La neutralisation de la souveraineté libanaise entre les événements de 1958 et de 1975, l’instrumentalisation des instances étatiques au service des coups d’État en alternance et la politique de subversion iranienne qui s’est emparée des territoires libanais comme autant de leviers pour mener à bien son entreprise de satellisation de l’ensemble géopolitique proche-oriental nous renvoient à la mainmise du Hezbollah sur les leviers politique et sécuritaire, comme si les prérogatives souveraines leur étaient concédées délibérément par le reste de l’hypothétique communauté nationale libanaise.
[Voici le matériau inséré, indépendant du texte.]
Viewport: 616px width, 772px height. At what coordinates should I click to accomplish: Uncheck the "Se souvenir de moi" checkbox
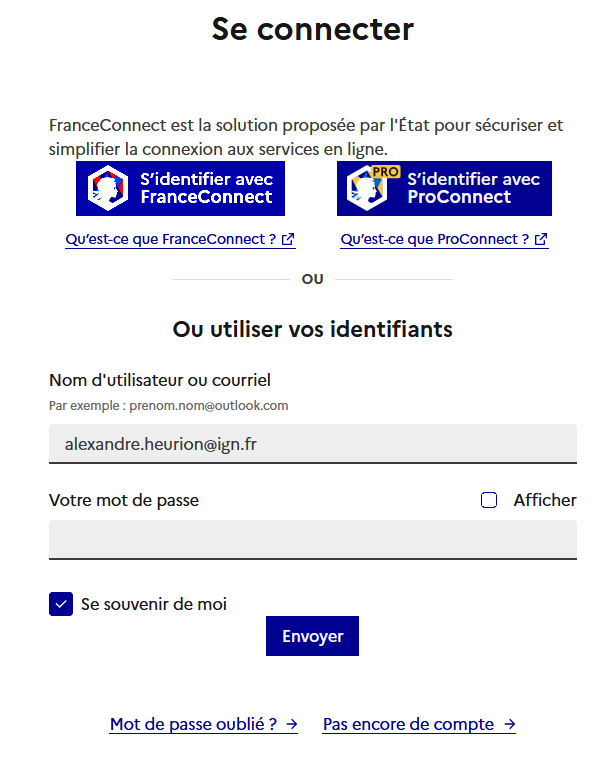(61, 604)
Le fait de déclarer la guerre à Israël et d’imposer ce choix comme étant celui d’une communauté nationale consentante conduit inévitablement à la mise à mort de la souveraineté libanaise au bénéfice d’un coup d’État interne et d’une politique de subversion régionale qui cherche à s’imposer par la violence et l’usurpation des prérogatives constitutionnelles.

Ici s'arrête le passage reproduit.